Location data for words and elements
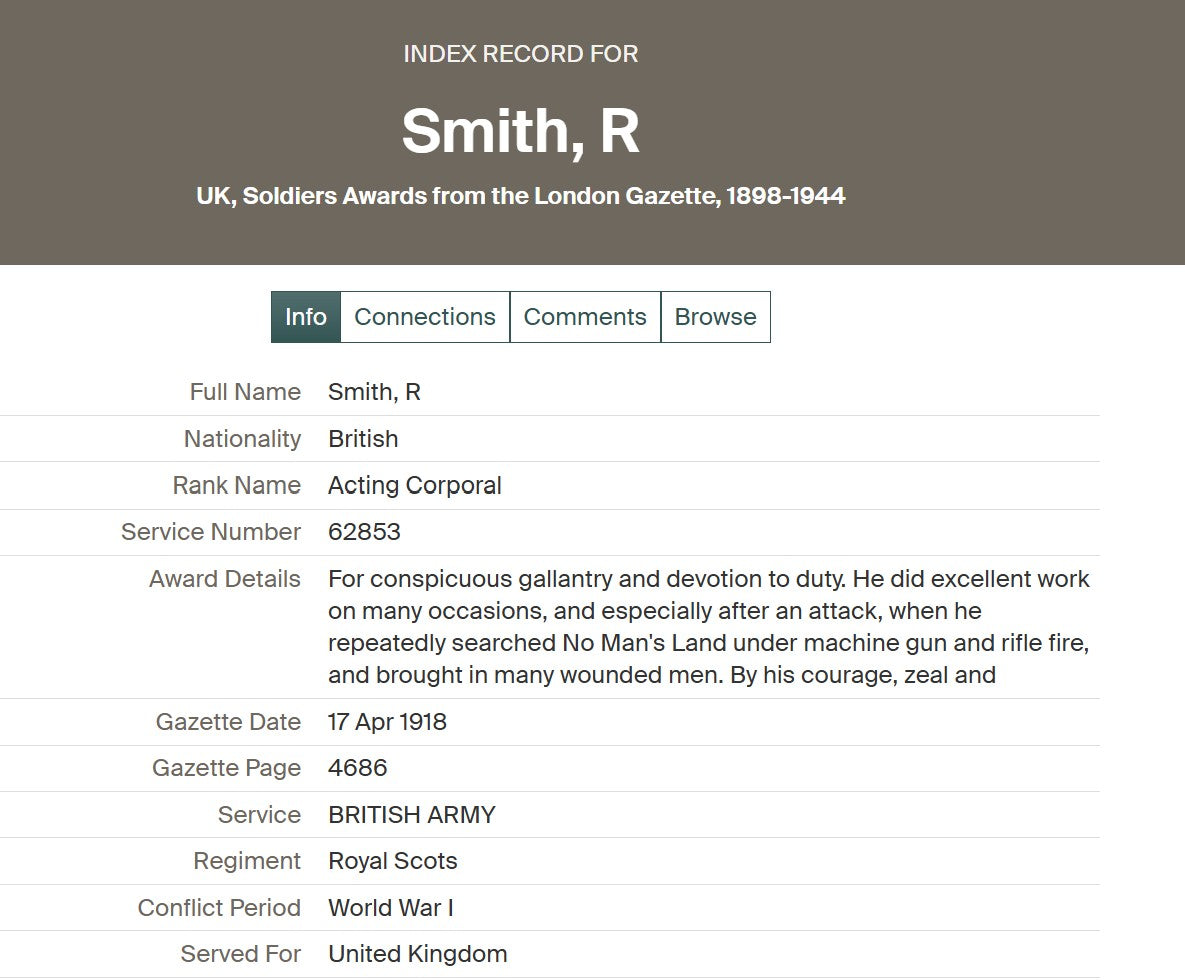1185x980 pixels.
Task: Click the Gazette Page number 4686
Action: click(357, 768)
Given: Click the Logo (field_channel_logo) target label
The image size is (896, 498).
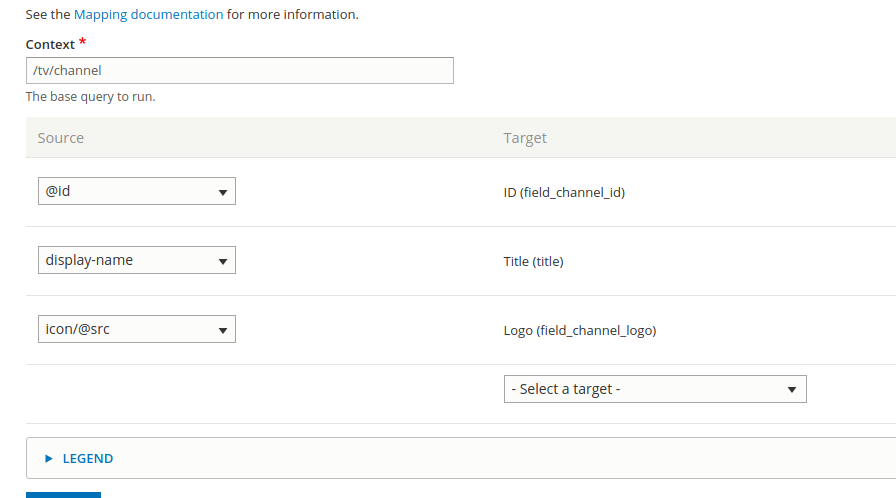Looking at the screenshot, I should (x=579, y=331).
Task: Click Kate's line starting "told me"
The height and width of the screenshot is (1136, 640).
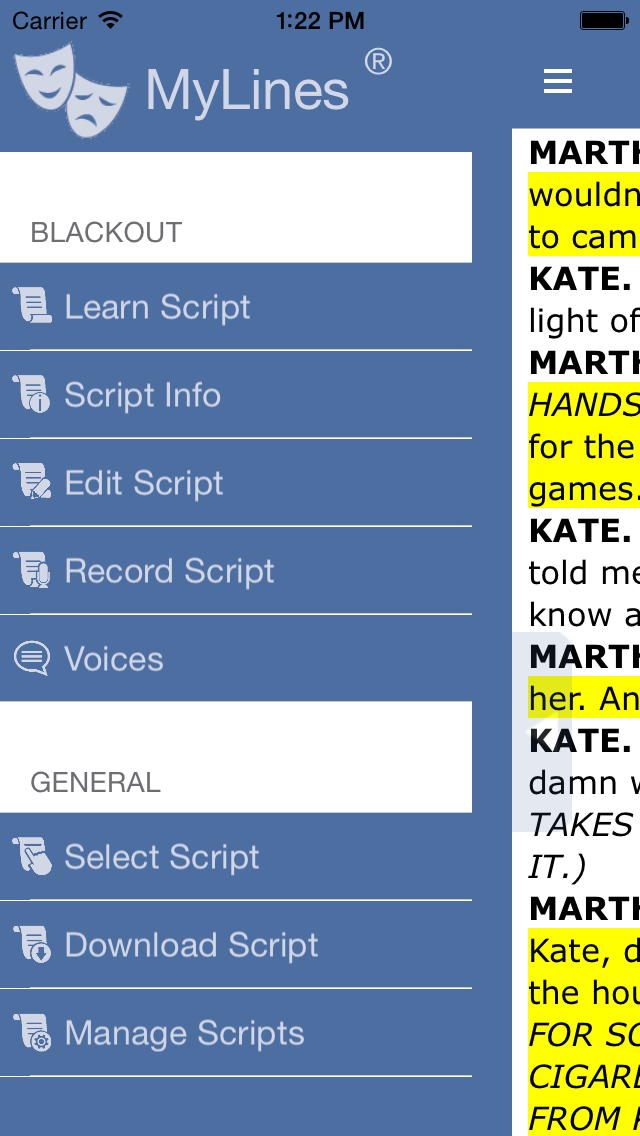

■ PROBLEM
Reproduce all of the material above line for line, without any alteration, and omit the pictures.

■ EXERCISE RESULT
1185x980 pixels.
Task: Click the Gazette Page number 4686
Action: click(357, 768)
Given: Click the Logo (field_channel_logo) target label
The image size is (896, 498).
Looking at the screenshot, I should (x=579, y=331).
Task: Click Kate's line starting "told me"
The height and width of the screenshot is (1136, 640).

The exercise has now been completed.